Suppose we have data that arose from a complex process, such as following subjects over time to observe when cancer survivors may relapse but there is a fraction of the survivors who will never relapse (i.e., those cured). It is challenging to estimate parameters suitable for this type of data and standard errors are not readily available.  Bootstrapping allows us to compute standard errors and quantify the uncertainty in our estimation.
Bootstrapping involves simulating datasets from observed data through resampling.  The simplest example is to sample observations from the data with replacement.

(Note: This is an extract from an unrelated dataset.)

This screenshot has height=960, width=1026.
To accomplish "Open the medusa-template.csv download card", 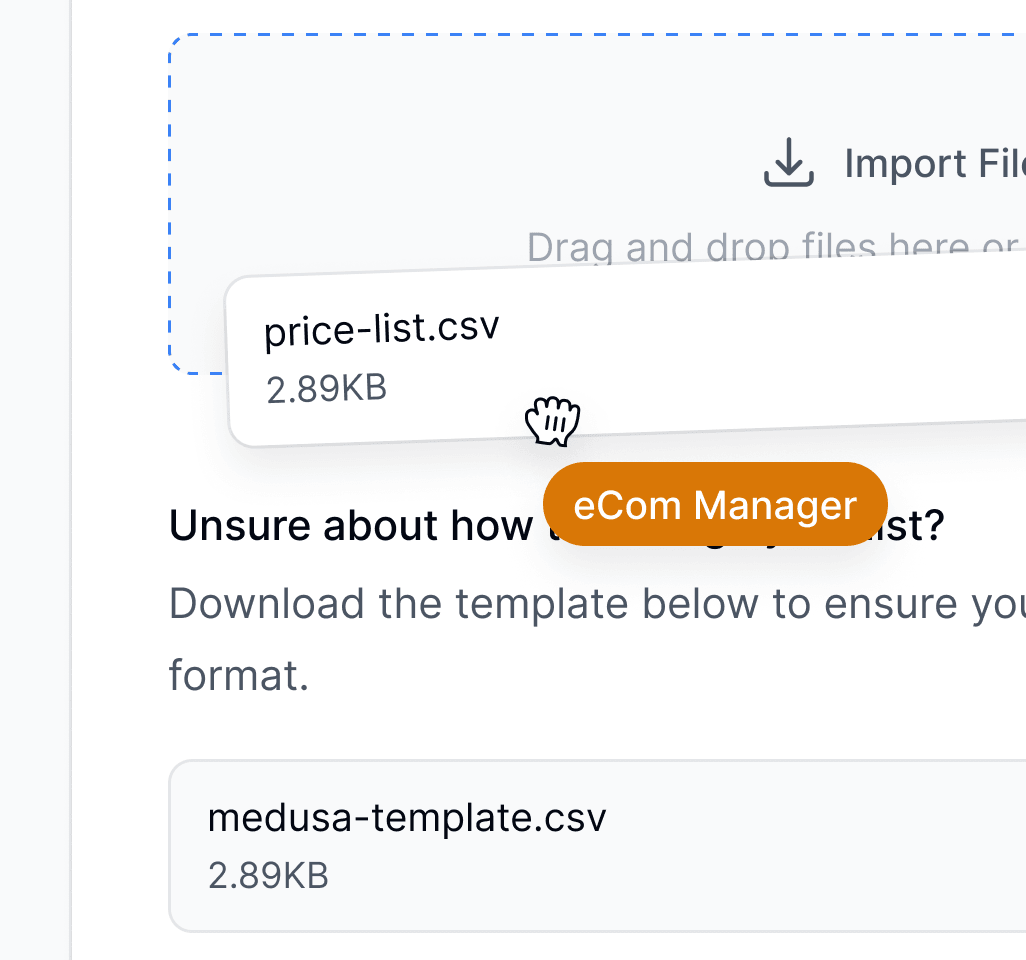I will [x=597, y=845].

If enough datasets are generated, the parameter of interest (e.g., average) can be computed from each simulated dataset and then standard errors, confidence intervals or hypothesis tests can be constructed for the parameter estimate.  

What is a recent research project/initiative that you are especially excited about?
I have two projects I am excited about, one on crop-land use and the other on modelling gut bacteria.  The former application involves using machine learning approaches to understand which land, soil and climate variables make a geographical region suitable for growing a given crop, and then trying to understand which regions of Canada will remain or become suitable in the future, within the context of climate change.  The latter application involves modelling a gut-bacterial interaction network and trying to test for differences in gut composition between populations.  Specifically, we will look at data from US immigrants and will apply our method to understand how their gut compositions may change as they become more acclimated to US culture and diet. 

Are you currently looking for undergraduate, graduate, or postdoctoral students?
Yes, I am seeking a postdoctoral student to extend the plant-pollinator work, but within the broader context of ecosystem services, as well as Masters and PhD students.

Dr. Alysha Ali headshot
Dr. Ayesha Ali is a Professor of Statistics in the Department of Mathematics and Statistics.